Marcelo Colussi / Para Con Nuestra América
Desde Ciudad de Guatemala
“Los árabes sólo entienden la fuerza, y ahora que tenemos poder los trataremos como se merecen.”
Ariel Sharon
“Israel debe ser como un perro rabioso, muy peligroso para ser molestado.”
General Moshé Dayán
“Hamas será borrado de la faz de la tierra.

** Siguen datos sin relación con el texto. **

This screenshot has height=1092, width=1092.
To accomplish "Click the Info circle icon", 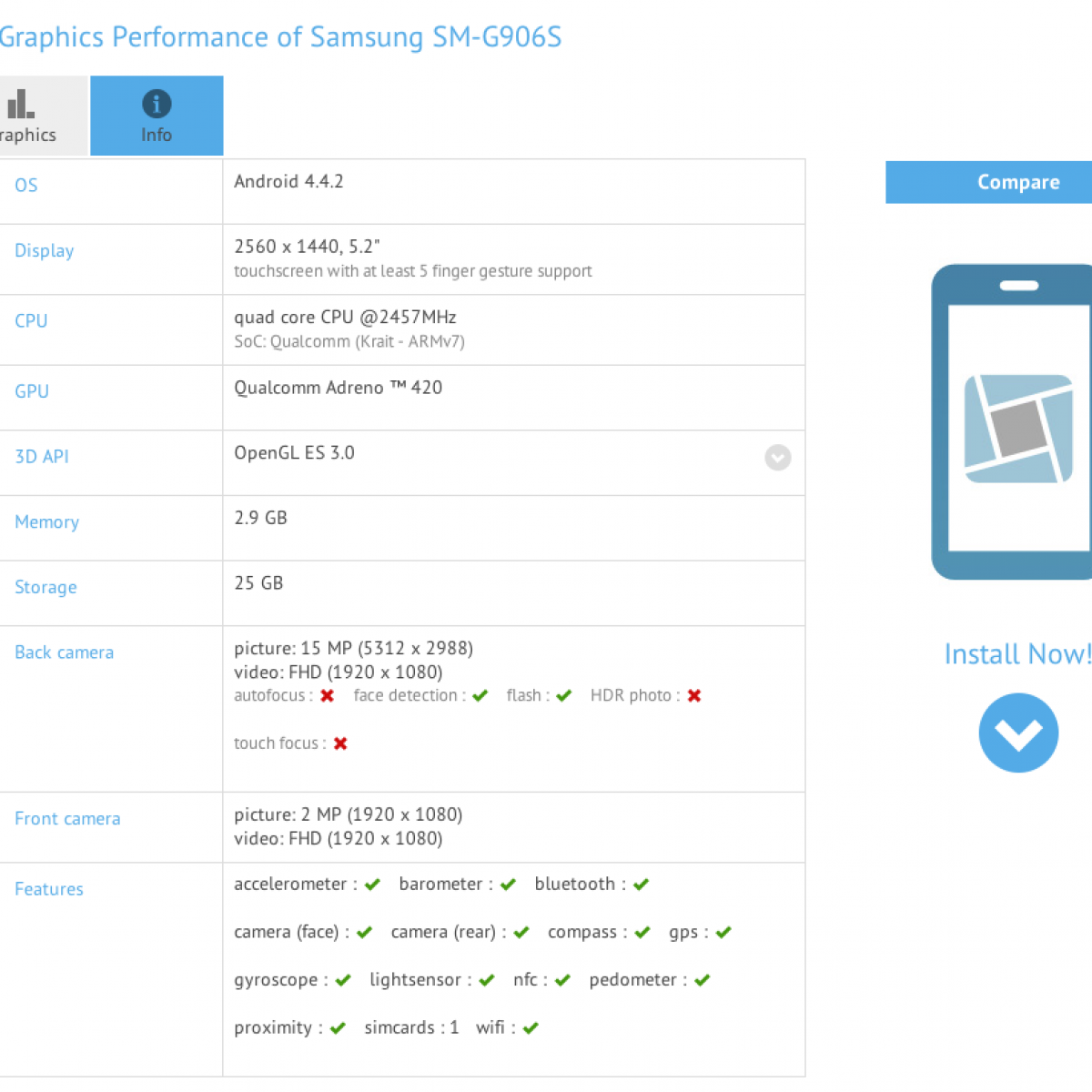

Cada miembro de Hamas es un hombre muerto, pues son bárbaros y bestias.”
Benjamín Netanyahu
“Las muertes israelíes durante la Tormenta de Al-Aqsa, para Occidente son “terribles”, y reviste escasa humanidad recordarle los crímenes de Israel en los últimos 75 años.”
Pablo Jofré Leal
Días pasados el grupo Hamas, de la resistencia palestina, llevó a cabo una operación militar, denominada Tormenta de Al-Aqsa, que vuelve a tensionar en un grado máximo la situación en Medio Oriente. La prensa capitalista occidental inmediatamente reaccionó presentando la situación como un “deleznable acto terrorista” de fanáticos musulmanes “sedientos de sangre”, sin considerar la historia y el marco general en que se inscribe todo ello. “La operación palestina reveló un colosal fallo de inteligencia, que dejó al régimen israelí sorprendido por la entrada de combatientes de la resistencia a través de la frontera sur y el lanzamiento de miles de cohetes”, expresó Reza Javadi. 5,000 cohetes exactamente, muchos de ellos, según revelaciones luego acalladas, comprados en el mercado negro al “heroico” gobierno ucraniano dirigido por Volodimir Zelensky -el más corrupto de toda Europa, según la misma Bruselas declaró en su momento-, cohetes disparados hacia los poblados de Ashqelon, Ashdod y Tel Aviv, los cuales produjeron una mortandad calculada en alrededor de 1,000 personas.